*Your instructions:* Extract precisely the lines that run from the line containing "Image resolution: width=1002" to the end of the records below, with both ends included and pictures omitted.

***** Data to process

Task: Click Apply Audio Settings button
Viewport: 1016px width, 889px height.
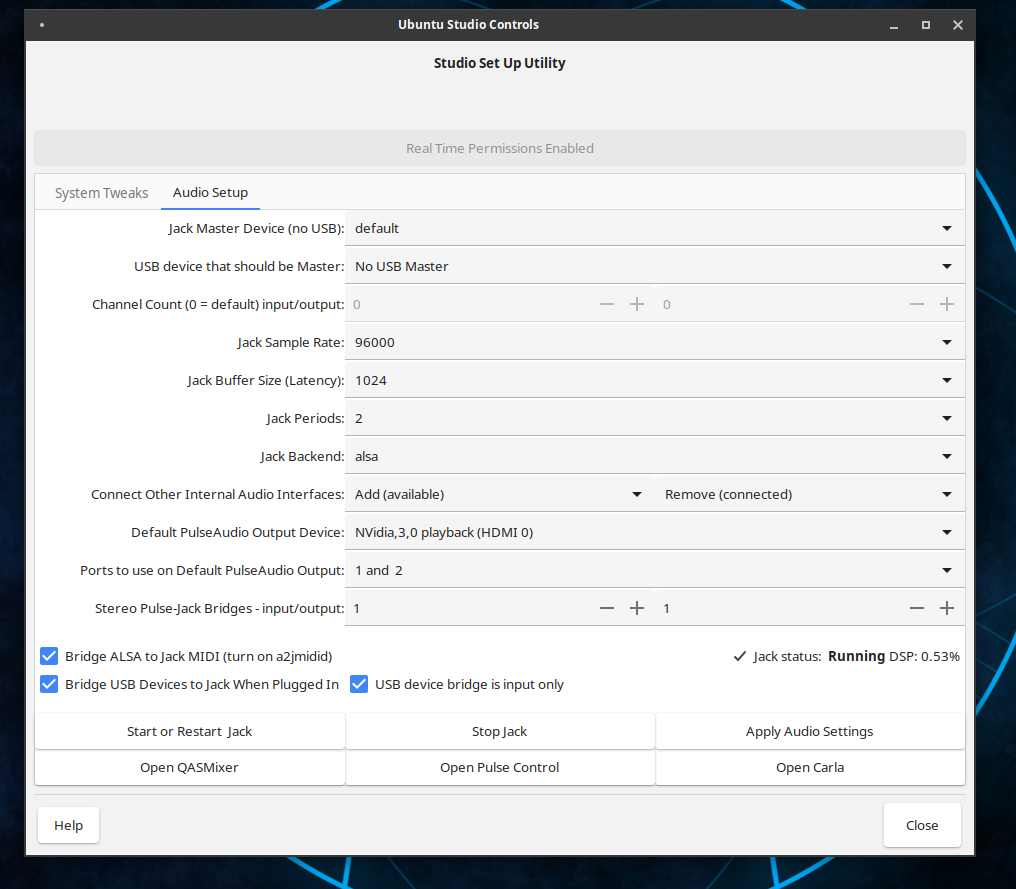Action: [809, 731]
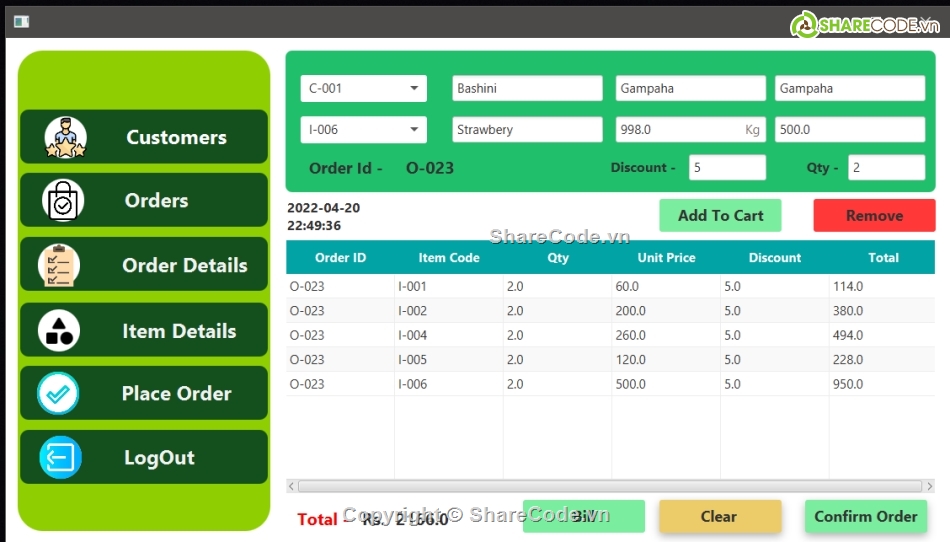This screenshot has width=950, height=542.
Task: Click the Order Details clipboard icon
Action: click(59, 265)
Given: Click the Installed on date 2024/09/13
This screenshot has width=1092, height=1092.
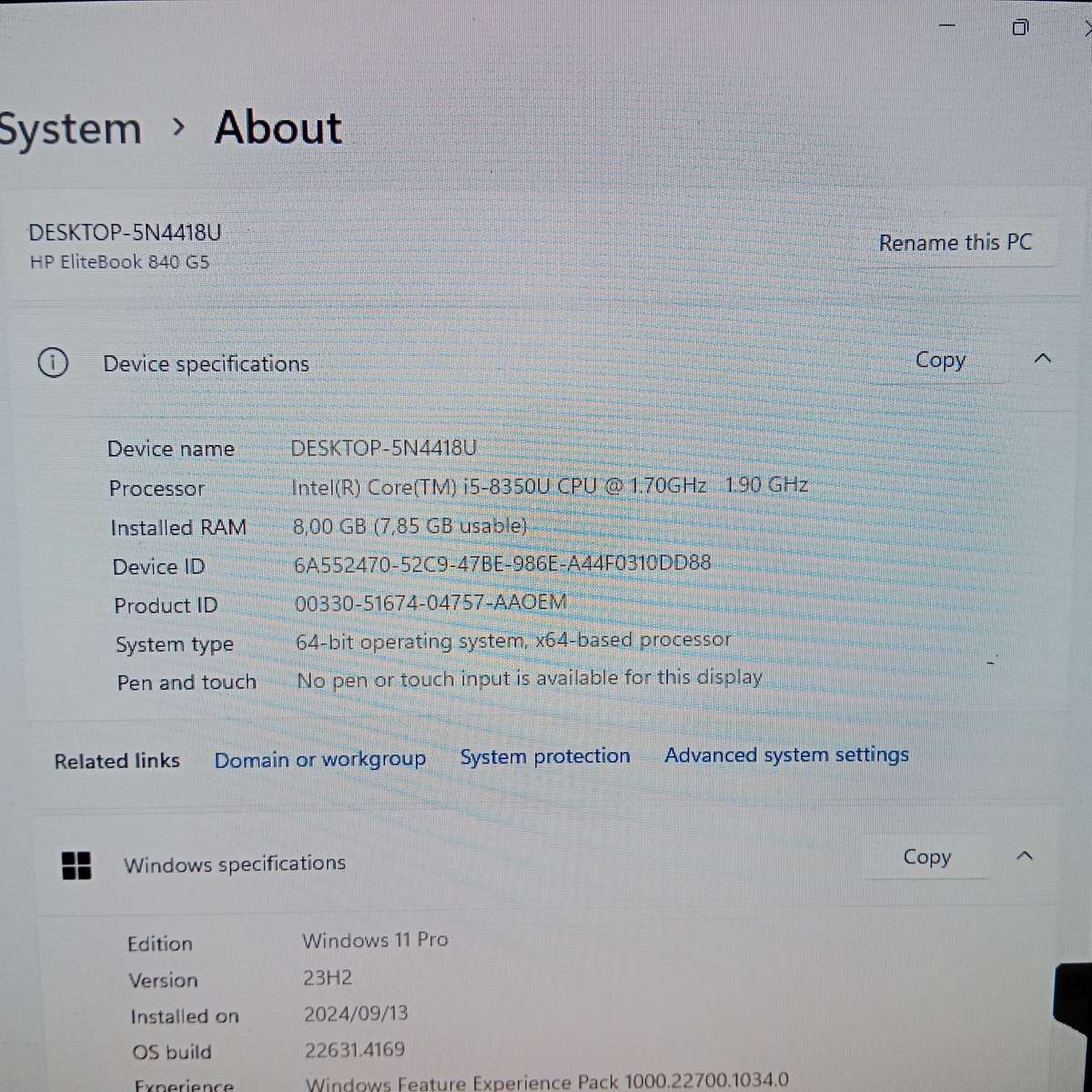Looking at the screenshot, I should (x=356, y=1013).
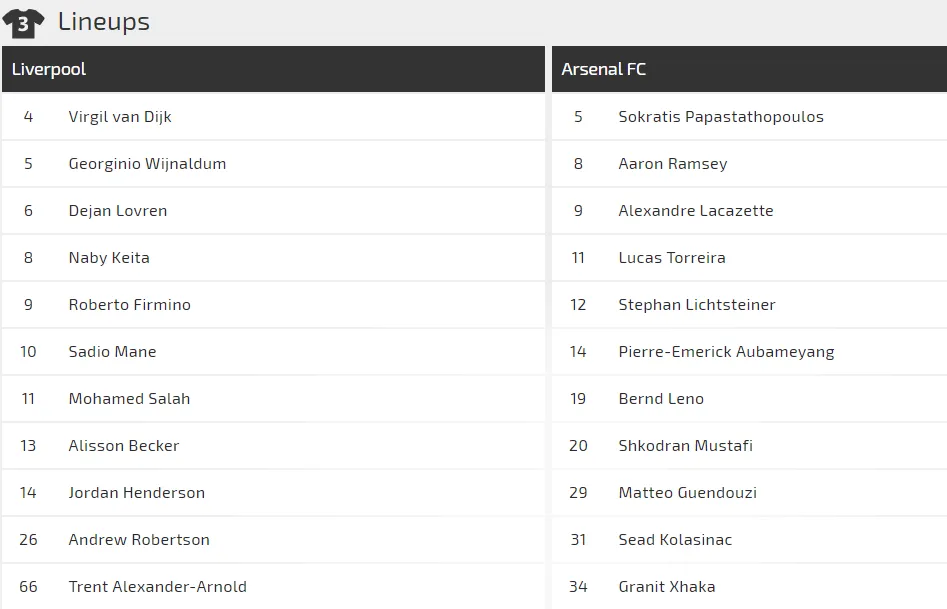View Mohamed Salah player details

(x=129, y=399)
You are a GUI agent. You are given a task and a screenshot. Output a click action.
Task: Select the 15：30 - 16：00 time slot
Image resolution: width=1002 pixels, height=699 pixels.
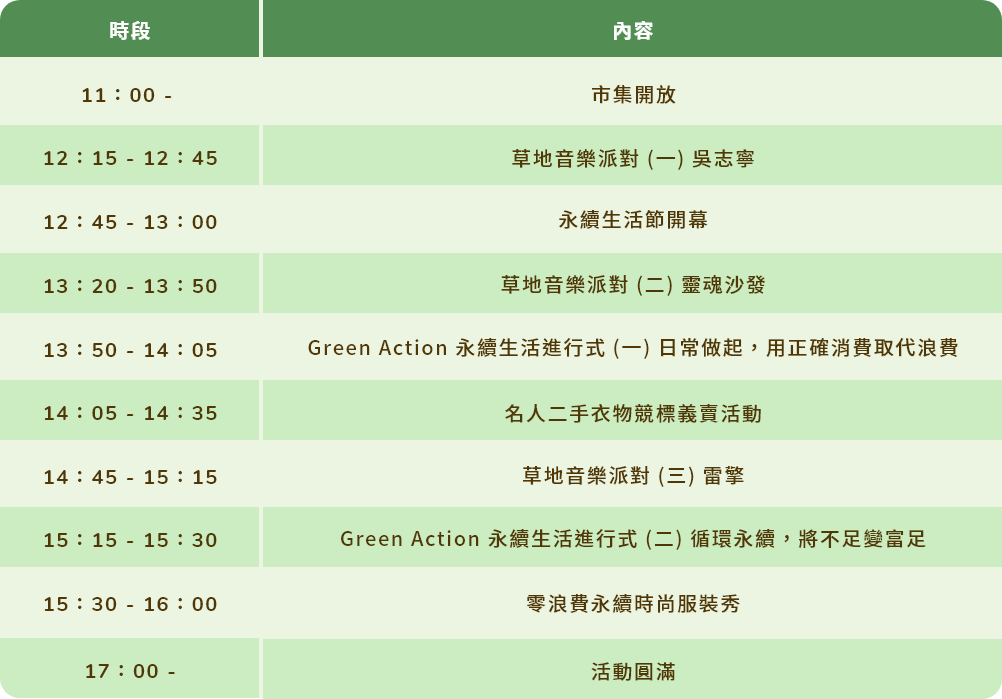(x=130, y=604)
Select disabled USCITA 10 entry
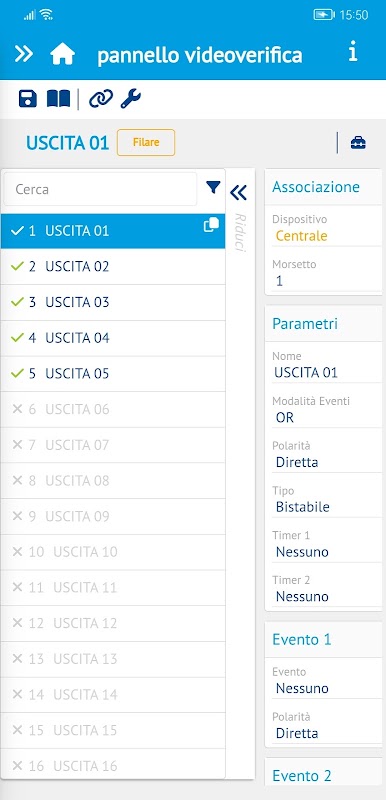This screenshot has height=800, width=386. [113, 552]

**********

*Exercise result:*
Image resolution: width=1002 pixels, height=699 pixels.
(x=130, y=604)
Select disabled USCITA 10 entry
This screenshot has height=800, width=386. [113, 552]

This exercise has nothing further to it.